My Lords, I apologise for missing that point. I am not sure whether it was made when I slipped out—it conceivably was—but it is a fair point anyway. If I may, I will write to the noble Lord about it and copy that to other noble Lords who participated in the debate.
My Lords, I am extremely grateful to the Minister for the comprehensive answer he has given to the Motion. I am also most grateful to all other noble Lords who have spoken in this short debate. I would never go so far as to try to question matters of reasonableness and accuracy, or to cross swords with the noble and learned Lord, Lord Hope, especially as he is the Convenor of our Cross-Bench group—and a much cherished and honoured Convener as well.
However, two things come out of this. First, there is an urgent need to sort out CCA online. I am particularly grateful to the Minister for inviting me to discuss the process issues, because they are numerous. If I could arrange to come and see him with a team of people who could explain what the issues are and why they are so grindingly irritating to ratepayers, and give such a bad impression of the whole thing, then trying to clear the air on that would be very good.
Secondly, yes, the overall system needs fixing and there is to some degree a focus on these SIs in that context. But various things follow from that: there has to be proper finance for it overall—a point mentioned by the noble Lord, Lord Beecham; there has to be a justification of the impost in absolute and relative terms, compared with other things, and we have lost sight of that a little; and there has to be in the change in the style of management. We are to some extent in this together and if the Government are serious in saying, “We are pro-business”, we cannot have a situation where businesses are set on edge by such a system. It is entirely negative and unnecessary, so there has to be a change in the style of management.

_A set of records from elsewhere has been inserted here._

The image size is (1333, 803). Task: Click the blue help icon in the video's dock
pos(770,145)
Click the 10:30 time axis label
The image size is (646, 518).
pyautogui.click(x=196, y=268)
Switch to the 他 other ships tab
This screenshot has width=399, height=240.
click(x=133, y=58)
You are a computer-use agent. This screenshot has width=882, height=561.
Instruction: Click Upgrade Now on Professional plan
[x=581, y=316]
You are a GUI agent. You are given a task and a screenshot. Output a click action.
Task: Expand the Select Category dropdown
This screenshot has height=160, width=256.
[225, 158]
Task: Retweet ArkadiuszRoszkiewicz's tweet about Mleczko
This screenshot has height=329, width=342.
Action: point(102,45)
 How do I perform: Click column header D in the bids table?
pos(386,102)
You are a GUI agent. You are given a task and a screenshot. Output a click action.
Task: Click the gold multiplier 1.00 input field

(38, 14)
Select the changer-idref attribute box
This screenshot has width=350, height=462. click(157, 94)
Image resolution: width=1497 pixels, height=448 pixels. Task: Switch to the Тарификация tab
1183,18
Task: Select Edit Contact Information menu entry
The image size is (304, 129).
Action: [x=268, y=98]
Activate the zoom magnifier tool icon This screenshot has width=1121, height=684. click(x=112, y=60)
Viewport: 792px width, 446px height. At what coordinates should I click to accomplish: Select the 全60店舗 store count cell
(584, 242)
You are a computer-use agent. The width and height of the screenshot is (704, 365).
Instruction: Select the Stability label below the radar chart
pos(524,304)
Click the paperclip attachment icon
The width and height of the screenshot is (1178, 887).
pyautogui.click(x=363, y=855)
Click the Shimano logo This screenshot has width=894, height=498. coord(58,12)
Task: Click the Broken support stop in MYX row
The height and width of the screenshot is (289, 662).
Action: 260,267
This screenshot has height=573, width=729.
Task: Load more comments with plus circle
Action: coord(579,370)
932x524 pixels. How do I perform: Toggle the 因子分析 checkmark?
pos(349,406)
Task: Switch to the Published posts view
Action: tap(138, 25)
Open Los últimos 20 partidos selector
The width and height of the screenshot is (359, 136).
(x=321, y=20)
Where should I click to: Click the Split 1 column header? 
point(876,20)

Part of the key to this is the transparency of information. As soon as people start thinking that information is being concealed from them, they become suspicious that there is some malevolence hiding behind it. The proof of the pudding will obviously be in the eating here. The whole point about a non-domestic tax, particularly since it affects so many businesses, is that it must rest on the taxpayer’s confidence that it is being dealt with efficiently, expeditiously and, above all, fairly. We should bear in mind that business rates have a long and cherished heritage. When I started dealing with rating matters back in 1975, it was one of the lowest cost and most efficient means of collecting money for local government purposes. If we do not get that right, the alternative is mounting further appeals. If this provision eliminates individual appeals and starts giving rise to a whole series of class actions, the impediment—the drag—that it will cause in the system will be the same.
This has been a very welcome opportunity to air these views. There are certain things that I dare say the Minister and I are probably destined never quite to agree on. It would be almost inconceivable if that were the case. I appreciate that an effort is being made here, but we need the financial resource and manpower to go into that to try to sort this out. If it is not sorted out, it will continue to cause us problems. Having said that, and with thanks to all noble Lords who have spoken and to the Minister, I beg leave to withdraw the Motion.